ACTION ITEM: Each record, minus any picture, should be returned exactly as written.

START GIVEN INFORMATION

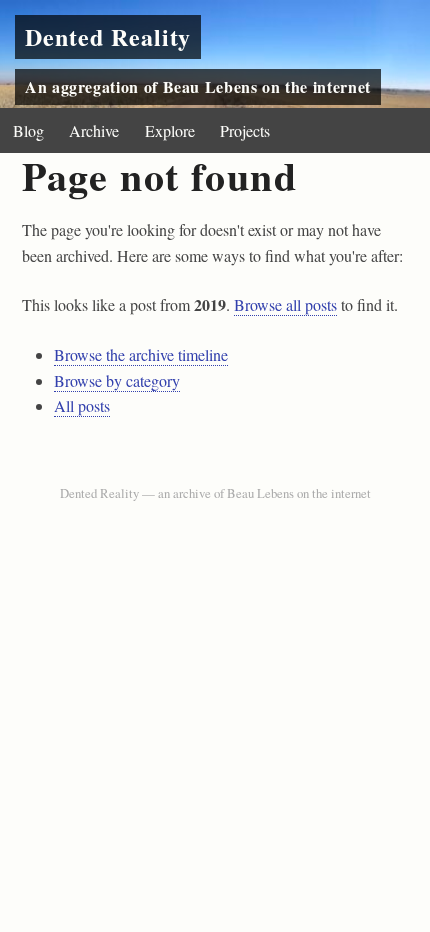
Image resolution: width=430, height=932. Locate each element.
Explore (170, 130)
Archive (94, 130)
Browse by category (117, 380)
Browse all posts (285, 304)
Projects (245, 130)
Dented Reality (108, 36)
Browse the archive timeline (141, 354)
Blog (28, 130)
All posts (82, 405)
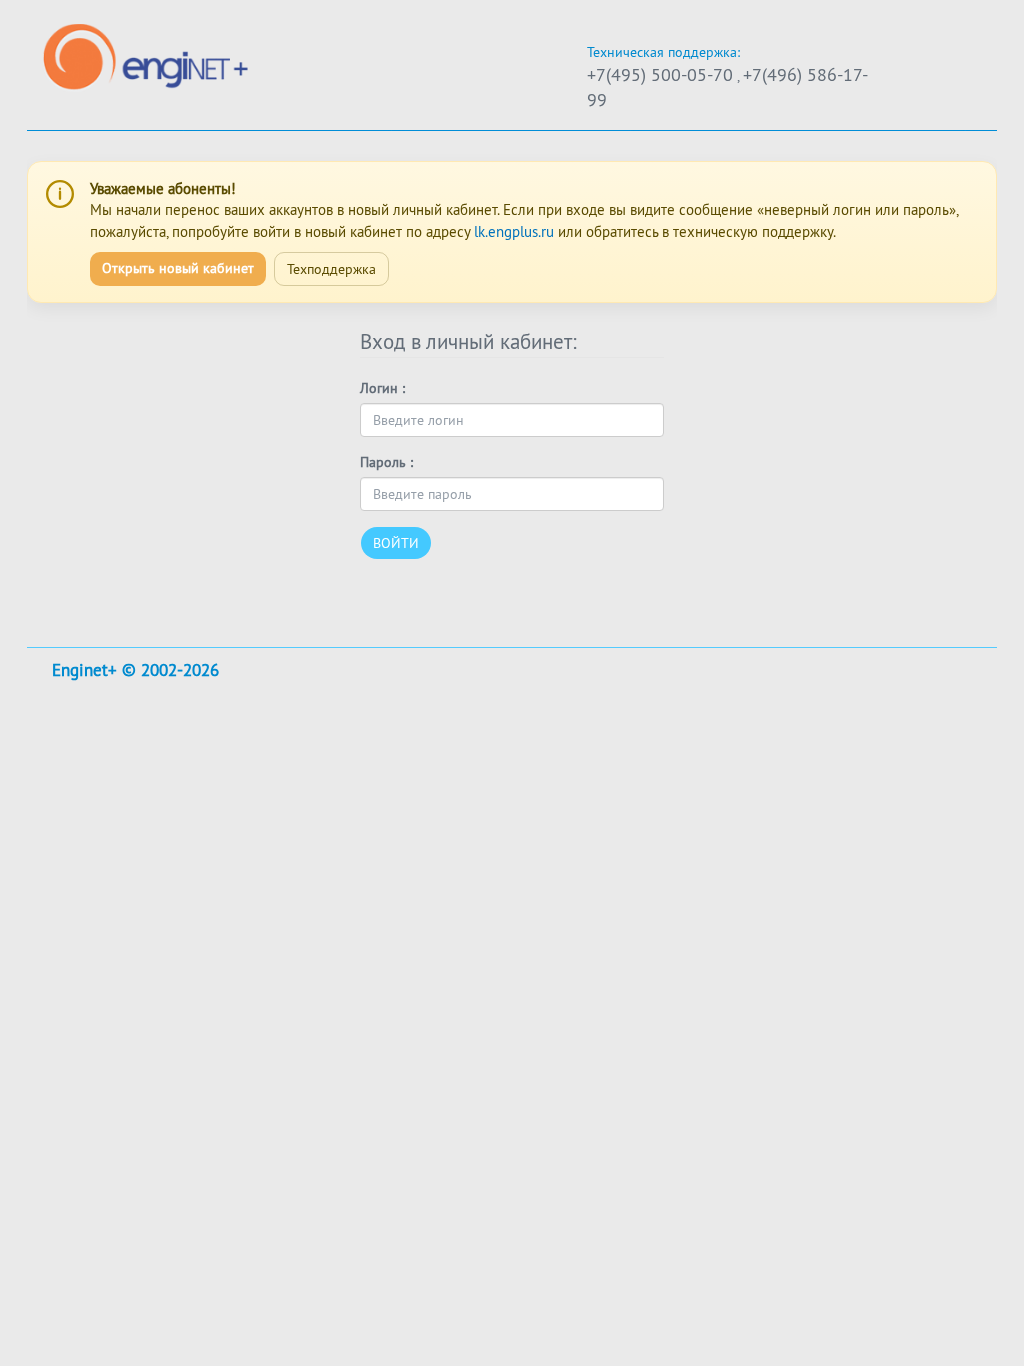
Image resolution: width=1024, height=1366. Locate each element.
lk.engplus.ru (514, 231)
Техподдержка (331, 269)
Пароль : (386, 462)
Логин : (382, 388)
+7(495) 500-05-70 (660, 74)
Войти (396, 543)
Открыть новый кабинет (178, 268)
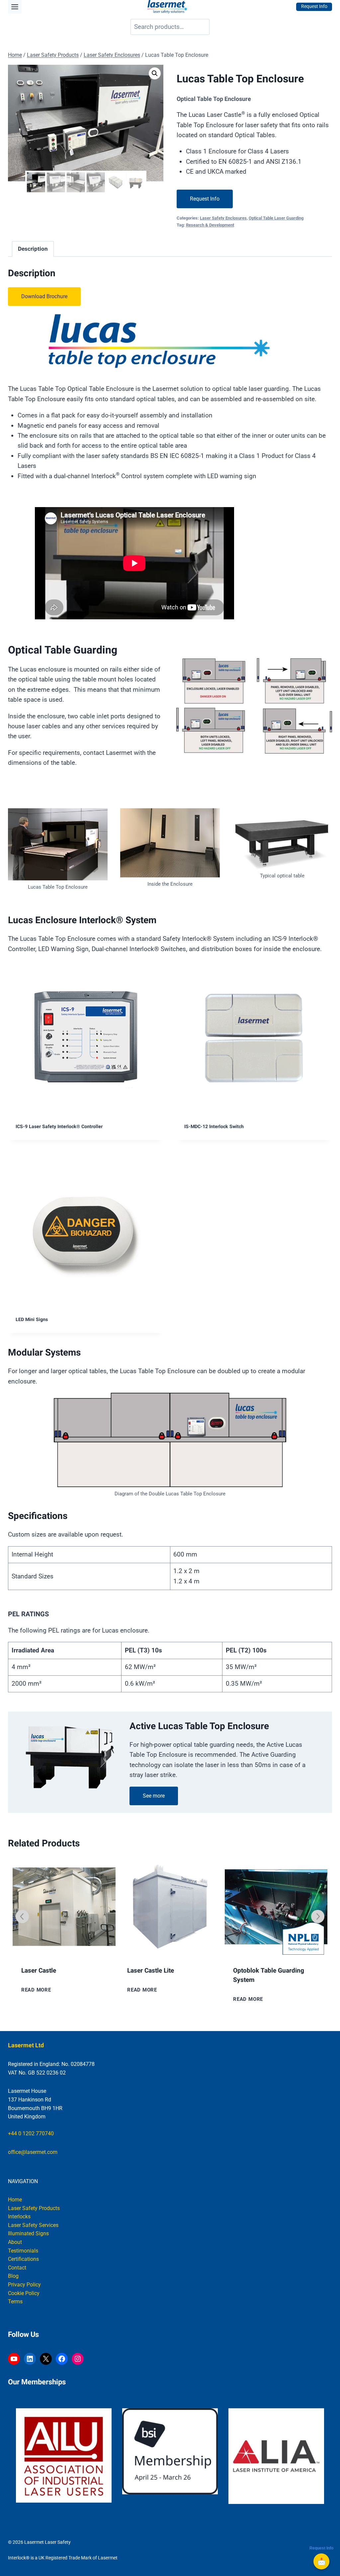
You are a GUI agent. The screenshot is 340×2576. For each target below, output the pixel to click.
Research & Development (210, 224)
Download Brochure (44, 296)
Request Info (204, 199)
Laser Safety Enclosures (223, 218)
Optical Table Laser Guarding (276, 218)
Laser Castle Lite (44, 1970)
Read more (36, 1990)
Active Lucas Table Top (266, 1970)
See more (154, 1796)
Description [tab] (33, 248)
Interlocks (19, 2216)
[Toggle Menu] (15, 7)
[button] (155, 73)
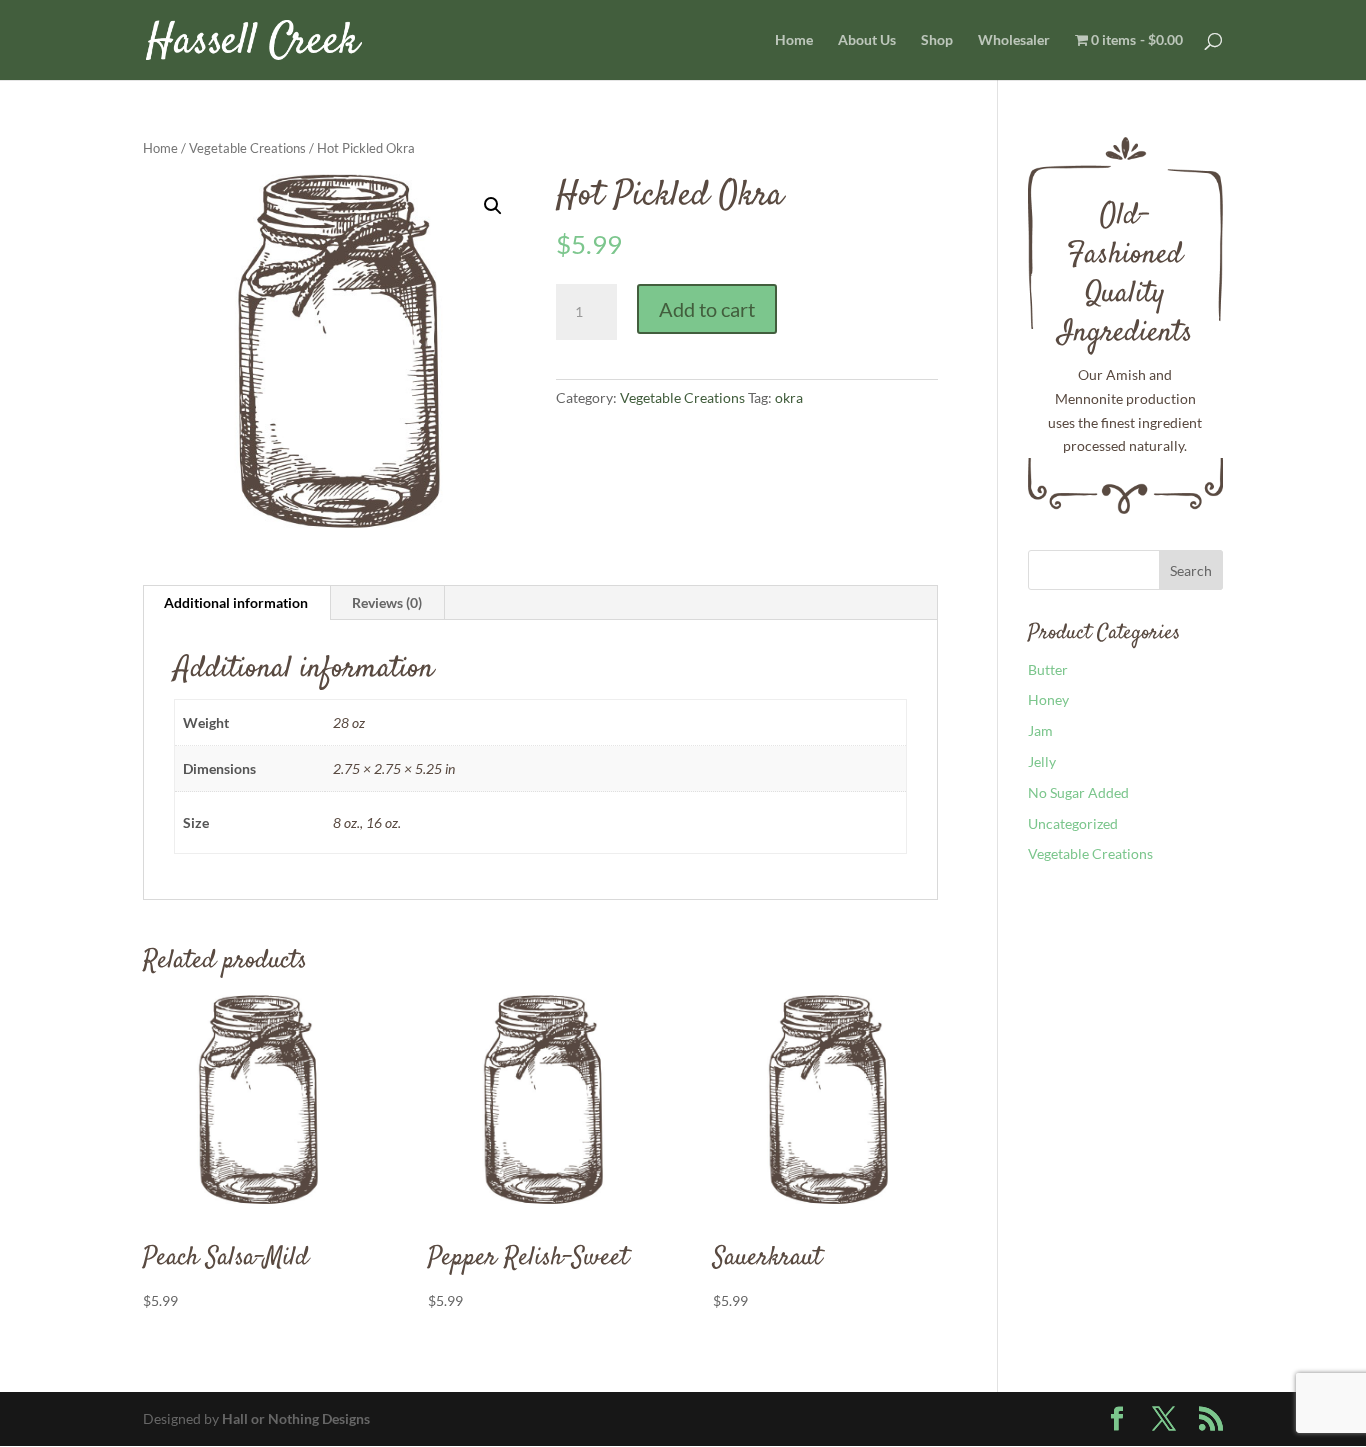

END GIVEN INFORMATION

WRITTEN RESPONSE:
Image resolution: width=430, height=932. Locate each element.
Explore (170, 130)
Archive (94, 130)
Browse by category (117, 380)
Browse all posts (285, 304)
Projects (245, 130)
Dented Reality (108, 36)
Browse the archive timeline (141, 354)
Blog (28, 130)
All posts (82, 405)
Image resolution: width=1024, height=1366. Locate each element.
lk.engplus.ru (514, 231)
Техподдержка (331, 269)
Пароль : (386, 462)
Логин : (382, 388)
+7(495) 500-05-70 (660, 74)
Войти (396, 543)
Открыть новый кабинет (178, 268)
You are a GUI agent. The screenshot is 340×2576. For each target below, output the pixel to click.
Research & Development (210, 224)
Download Brochure (44, 296)
Request Info (204, 199)
Laser Safety Enclosures (223, 218)
Optical Table Laser Guarding (276, 218)
Laser Castle Lite (44, 1970)
Read more (36, 1990)
Active Lucas Table Top (266, 1970)
See more (154, 1796)
Description [tab] (33, 248)
Interlocks (19, 2216)
[Toggle Menu] (15, 7)
[button] (155, 73)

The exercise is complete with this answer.